> **Task goal**: Would you retype exactly the lines below, from the one containing "Screen dimensions: 1200x798" through the end of the entries, both ends included, but not the pictures?

[[ Data supplied open ]]

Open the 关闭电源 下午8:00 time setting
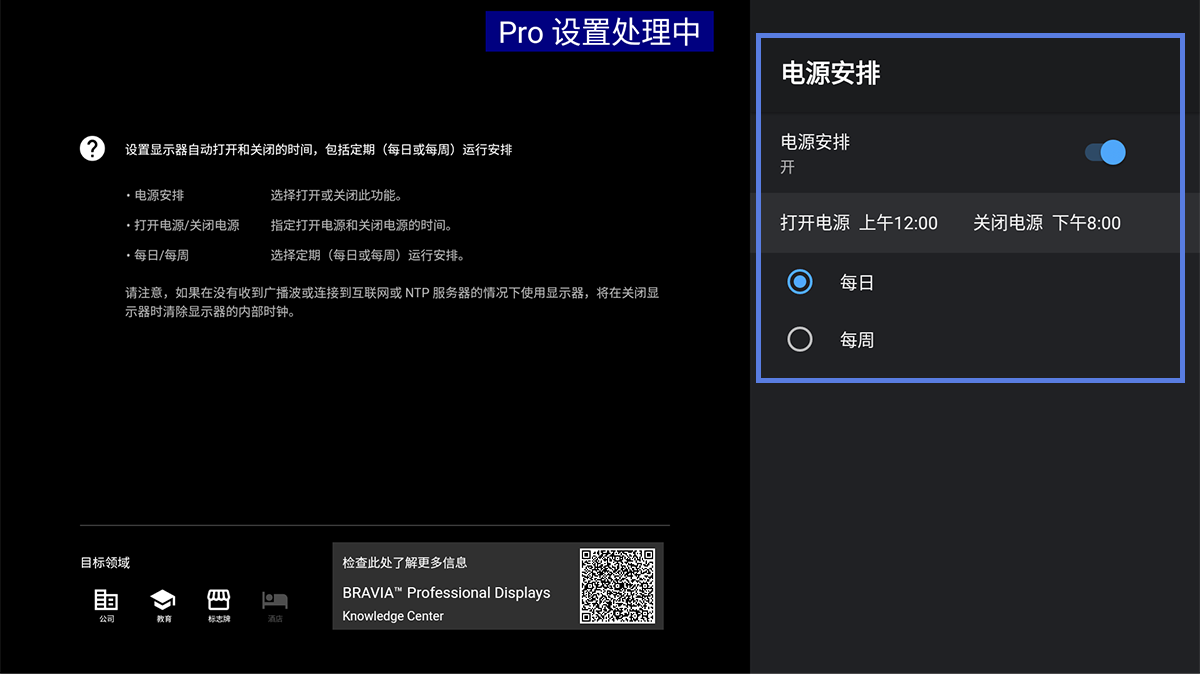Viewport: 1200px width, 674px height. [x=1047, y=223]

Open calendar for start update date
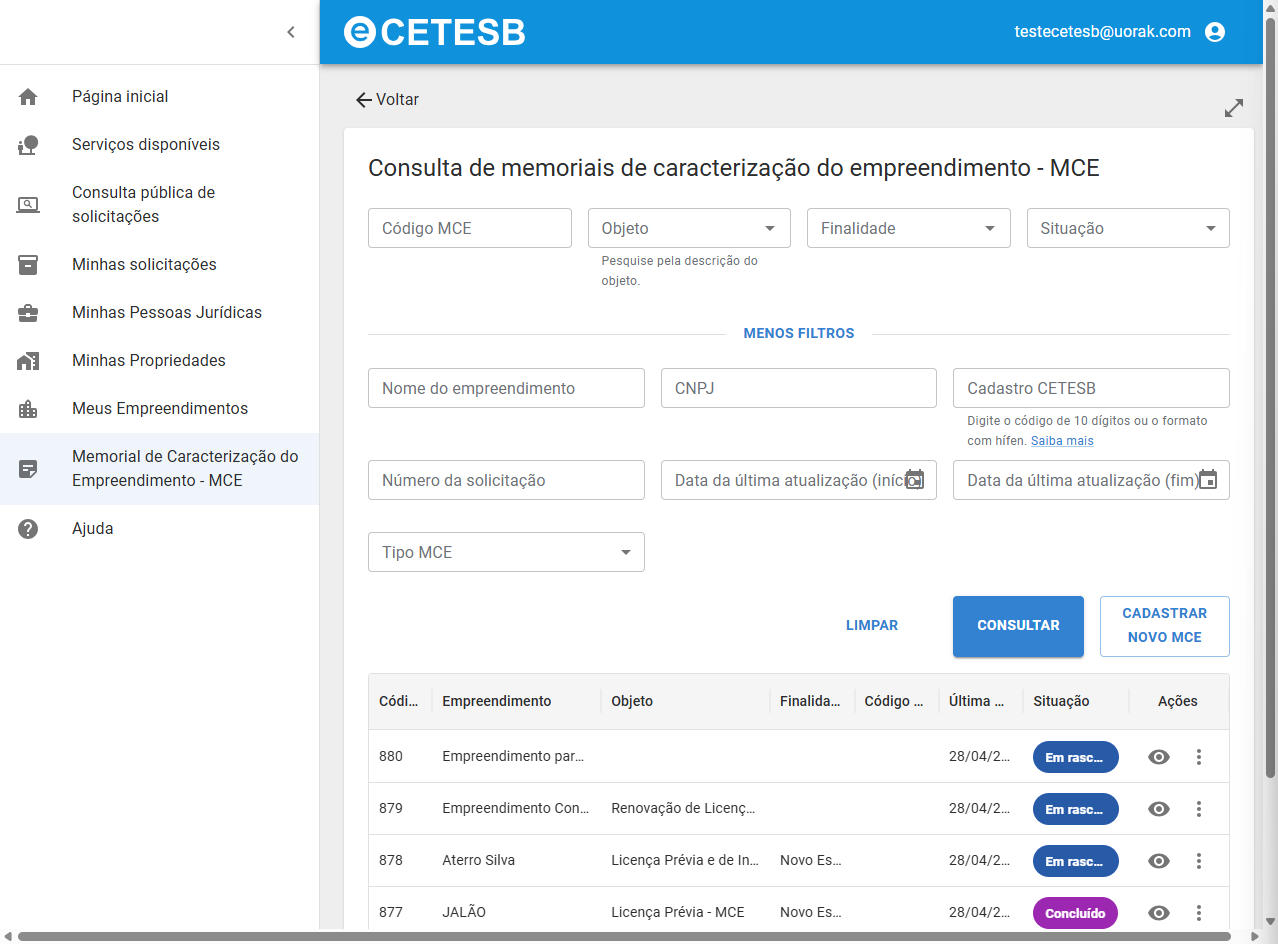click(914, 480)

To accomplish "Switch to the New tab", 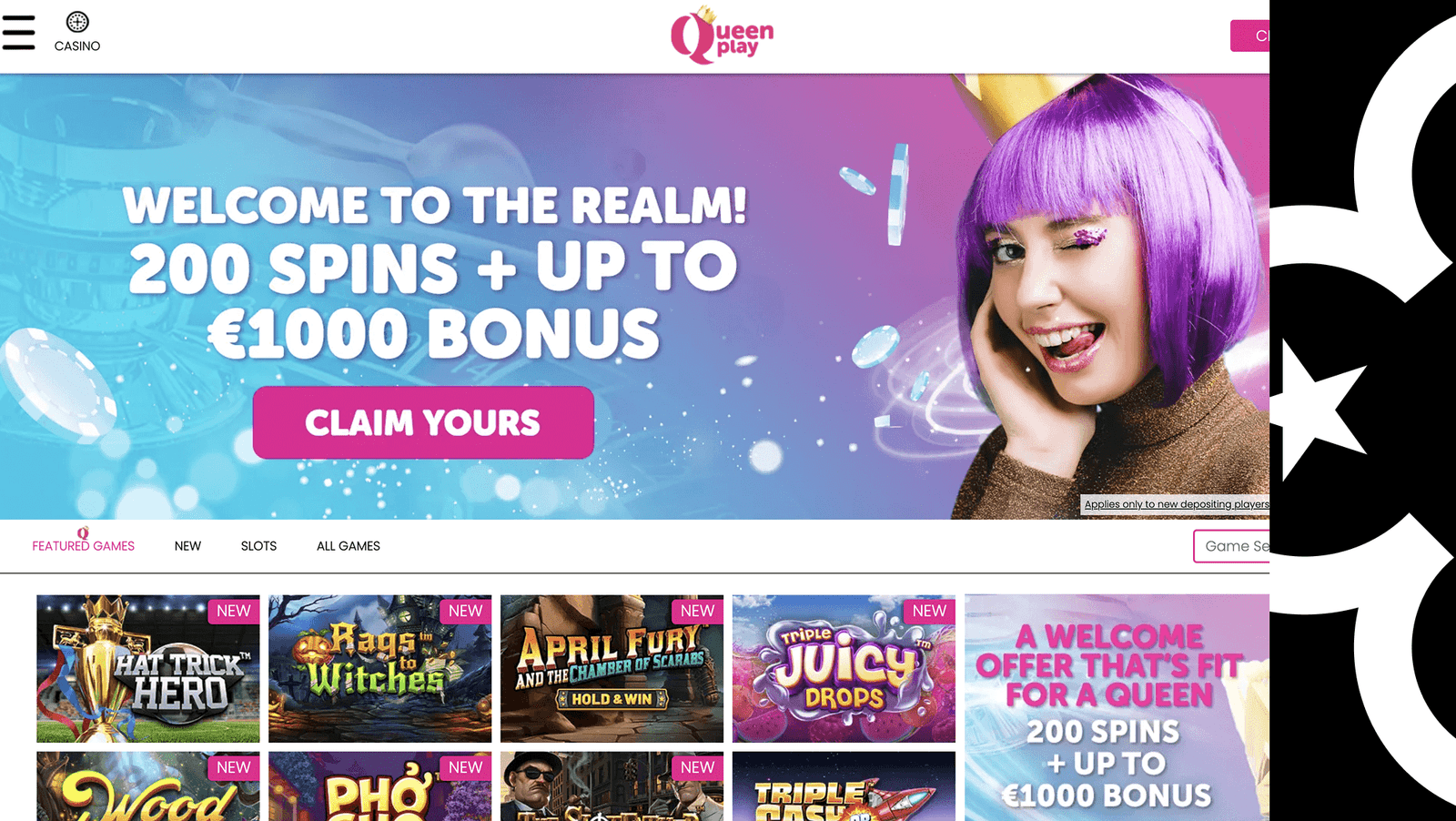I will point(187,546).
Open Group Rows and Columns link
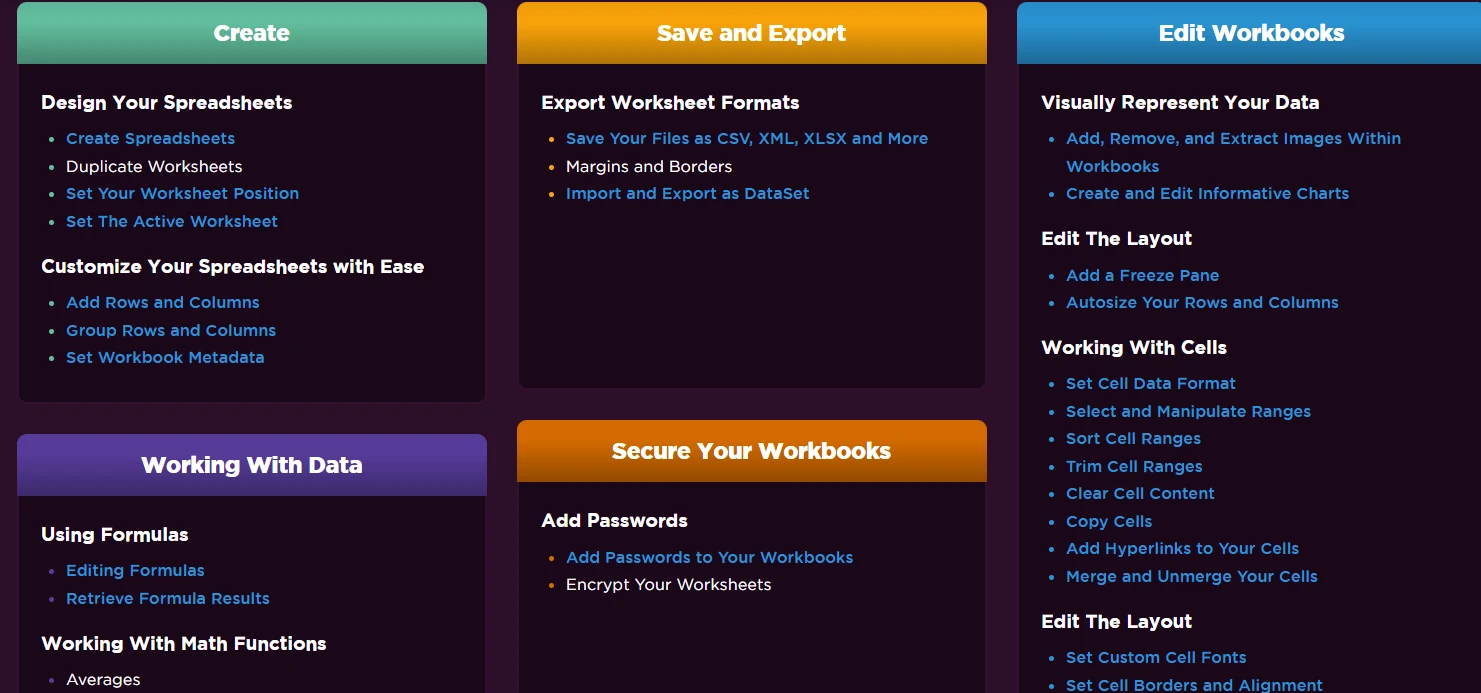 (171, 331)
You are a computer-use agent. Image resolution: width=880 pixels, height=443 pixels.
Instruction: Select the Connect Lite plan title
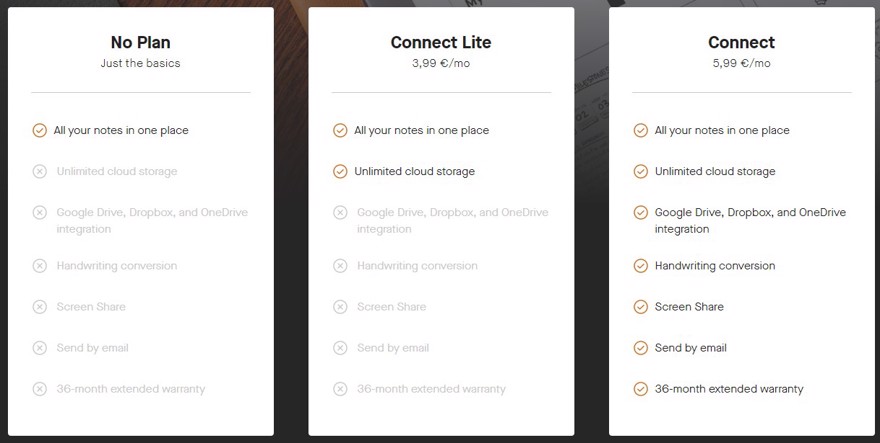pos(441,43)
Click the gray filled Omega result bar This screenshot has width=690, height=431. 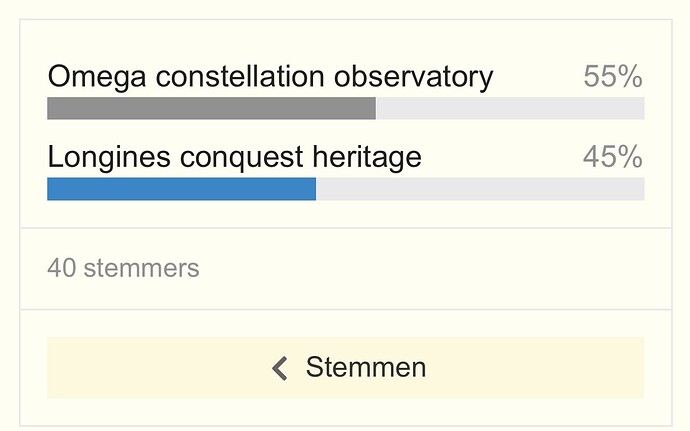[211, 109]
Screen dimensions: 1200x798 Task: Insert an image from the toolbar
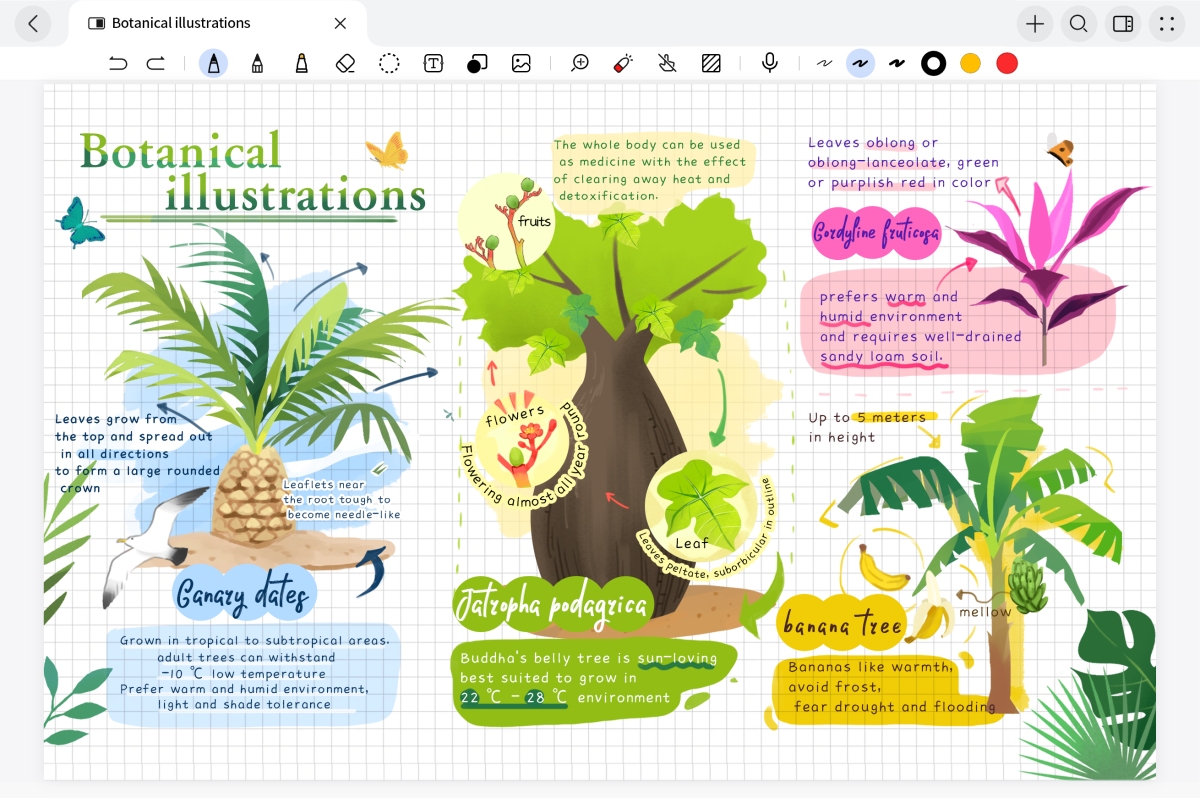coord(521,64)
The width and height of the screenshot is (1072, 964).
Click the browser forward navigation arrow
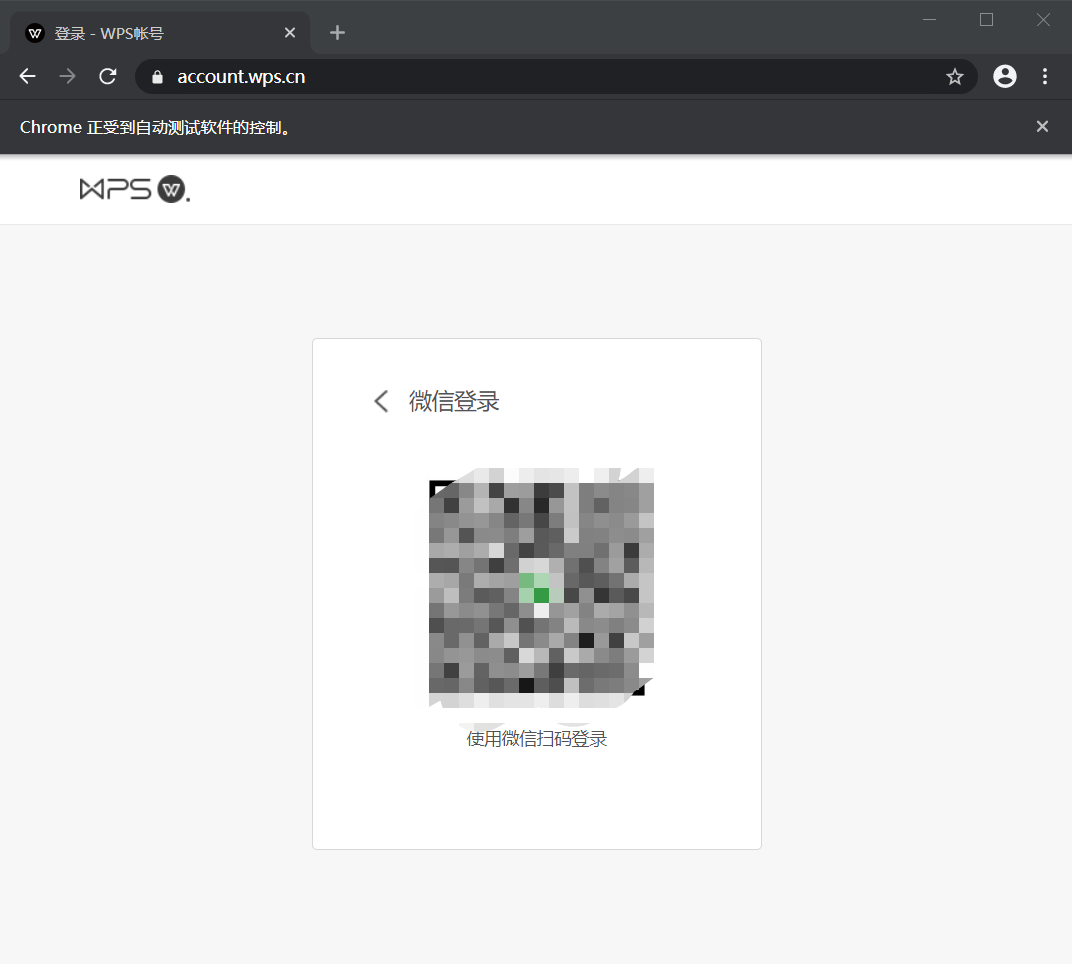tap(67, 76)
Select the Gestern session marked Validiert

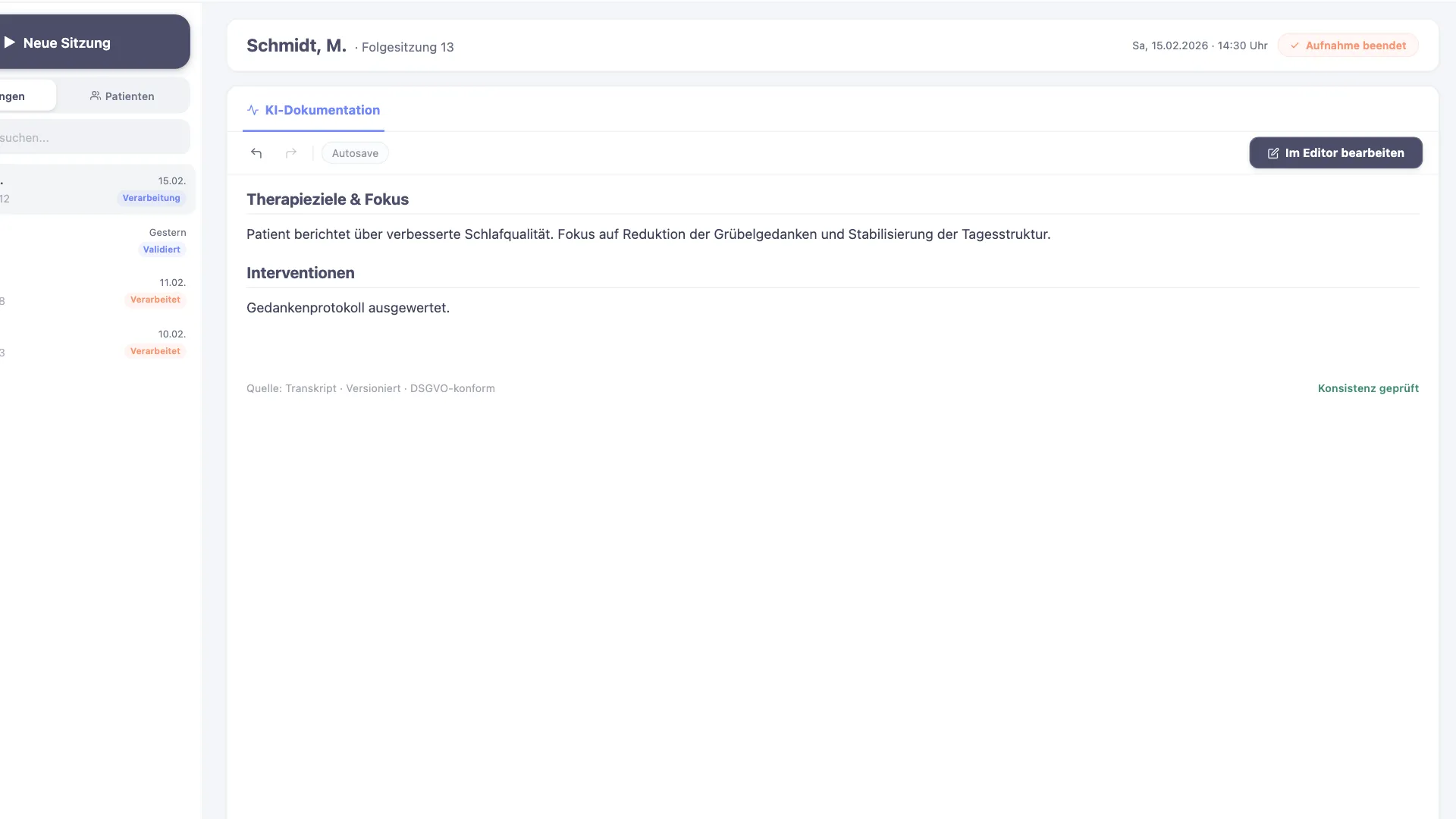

[[ Data supplied closed ]]

> **Exercise output**:
Screen dimensions: 1200x798 Task: Insert an image from the toolbar
coord(521,64)
The width and height of the screenshot is (1072, 964).
Click the browser forward navigation arrow
tap(67, 76)
Select the Gestern session marked Validiert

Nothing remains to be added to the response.